Retour à la réalité de 2018. Je suis d’accord qu’il va falloir s’adapter à ces nouveaux phénomènes climatiques, mais j’espère que cela ne passera pas par la transformation de nos 40 kilomètres de côtes en remparts bétonnés contre la submersion – la bataille, coûteuse et laborieuse, est perdue d’avance. Il faut s’attaquer aux racines de ce dérèglement, et vite. Parmi le large panel des leviers de lutte contre les effets du changement climatique, j’en retiens un, qui, au Pays Basque, nous mène déjà vers un emballement à tous les niveaux : la densification urbaine. Elle entraîne dans son sillon tout un tas de conséquences néfastes : inflation, pollution, embouteillages, artificialisation des terres… in fine, un excellent facteur d’aggravation du réchauffement climatique. Le littoral basque atteint la vertigineuse densité de population de 507 habitants par mètre carré, contre 81 dans le reste de la région. Ça fait réfléchir, non ?
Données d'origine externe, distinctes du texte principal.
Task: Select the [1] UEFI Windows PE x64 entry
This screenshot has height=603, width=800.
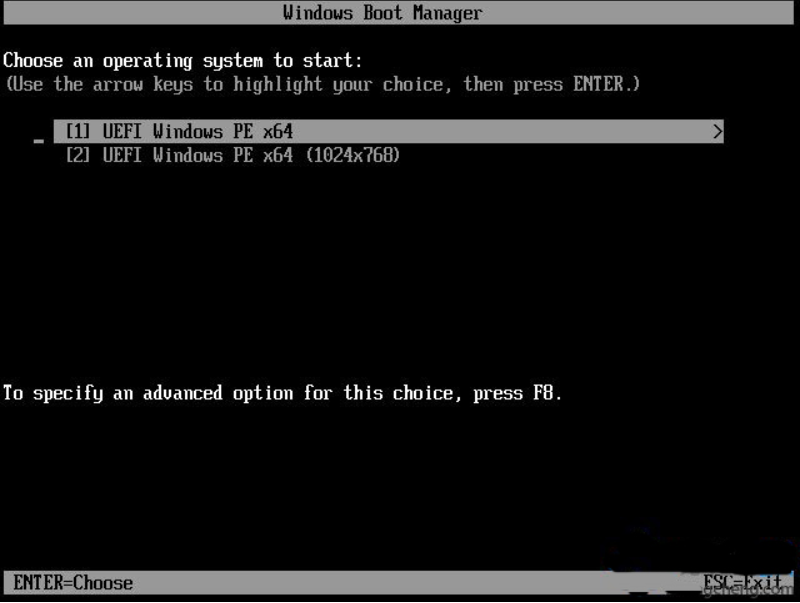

Les solutions existent. Majorer la taxe d’habitation sur les résidences secondaires par exemple, comme l’a récemment fait la commune d’Anglet. Reste à savoir si cette mesure incitera réellement les propriétaires à louer à l'année leur deuxième maison. Des propositions venues d’ailleurs donnent aussi matière à réflexion : jeudi 16 août, la Nouvelle-Zélande a décidé d’interdire tout achat immobilier aux étrangers (à quelques rares exceptions près). En Bretagne, l’Union démocratique bretonne propose d’instaurer un statut de résident sur les îles Bretonnes. Pas dans l’intention de privilégier les Bretons, mais bien de "répondre au besoin de se loger des gens qui ont choisi de vivre à l’année sur un territoire". Le changement climatique modifiera sans aucun doute l'économie touristique du Pays Basque, jusqu'au jour où la simple formule "aller à la plage" ne signifiera peut-être plus grand chose...

(1) Extrait de "Sale temps pour la planète. Erosion du littoral : le Pays Basque en péril", reportage diffusé sur France 5 mardi 21 août, en replay jusqu'au 27 août.